Apple 2.0

Covering the business that Steve Jobs built

Apple's App Store: How to make a quick $1.5 million

March 15, 2009: 1:50 PM ET

Brian GreenstoneBy all reports, one of the most useful panels so far at this year's South by Southwest Interactive (SXSW) conference in Austin, Texas, was Saturday's iPhone: The New Gaming Platform, where some of the device's most successful game developers shared secrets of their success.

The star of the panel, judging by the detailed notes filed by TUAW's Victor Agreda, Jr., was Austin's own Brian Greenstone, whose Pangea Software has racked up an impressive series of iPhone hits, including Enigmo, Cro-Mag Rally, Bugdom 2, Nanosaur 2 and Otto Matic.

Enigmo alone scored 810,000 downloads between July 2008 and January 2009 and cleared $1.5 million in profit.

No wonder Greenstone -- who started out writing shareware games for the Apple (AAPL) IIGS and made his first fortune writing Mac games like the original Nanosaur, Bugdom and Cro-Mag Rally -- has abandoned the Macintosh platform altogether and is now developing only for the iPhone.

Enigmo gamesFor those who aren't in Austin to see the panels or experience first-hand AT&T's 3G overload problems, The Guardian's Aleks Krotoski has kindly posted a 7:30-minute interview on's Games Blog in which Greenstone tells us how he made his second software fortune on the iTunes App Store. We've pasted the video below the fold.

As Greenstone tells Krotoski, he actually stopped writing Mac games a year ago, when the iPhone SDK came out.

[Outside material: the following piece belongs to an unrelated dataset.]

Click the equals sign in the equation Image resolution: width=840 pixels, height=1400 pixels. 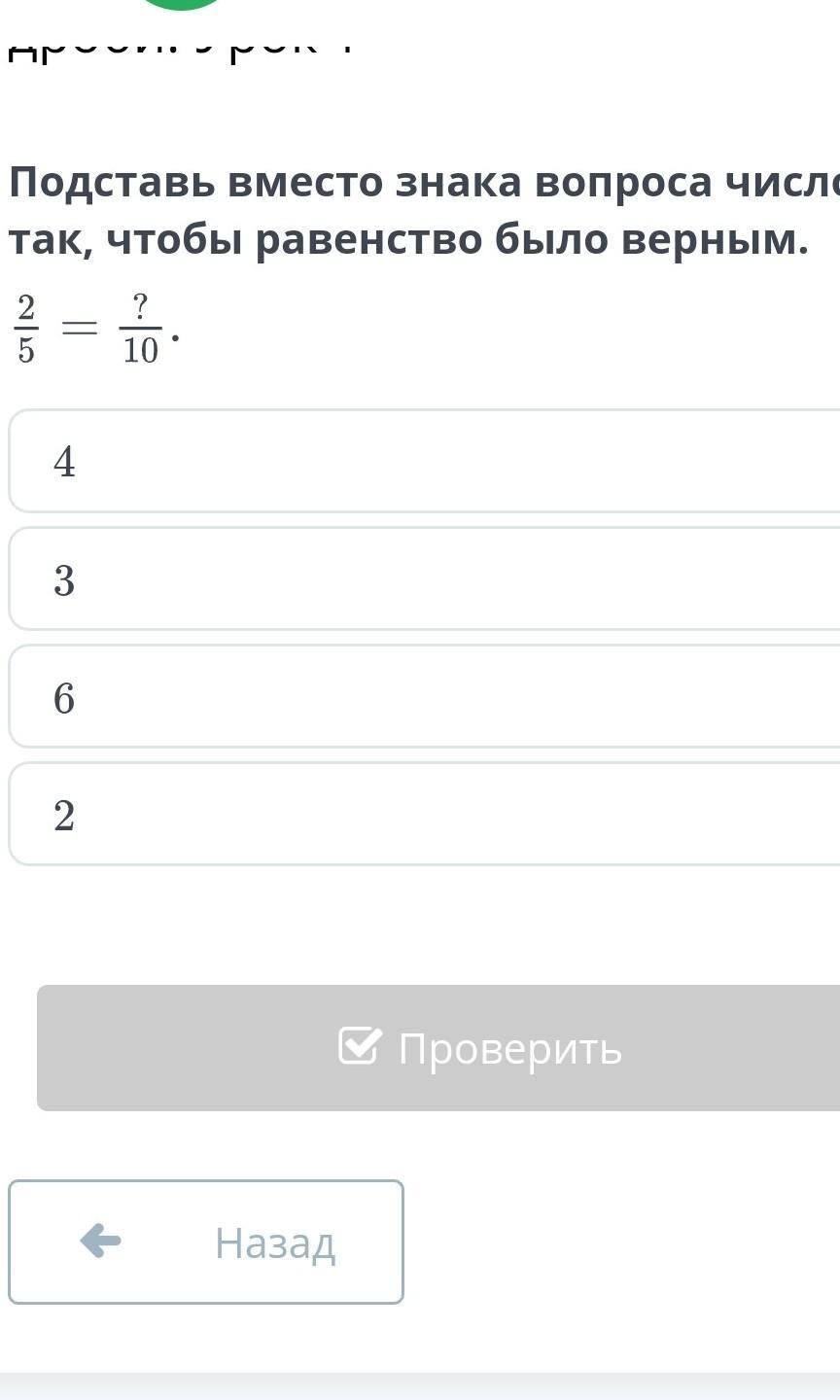pyautogui.click(x=80, y=331)
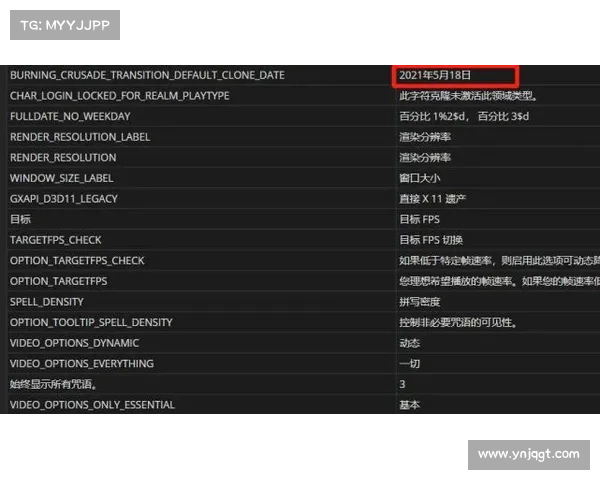Click the RENDER_RESOLUTION_LABEL key cell
Viewport: 600px width, 480px height.
(x=78, y=137)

"That wasn't the plan," he says, "that's just how it turned out. We were going to do some apps for fun, next thing you know they're making the Mac stuff look like a joke. I mean the Mac stuff, that's like lunch money compared to what the iPhone does." (link)

Below, the interview:

For more of Brian Greenstone's wisdom, see the segment about Pangea on KXAN's Austin News here.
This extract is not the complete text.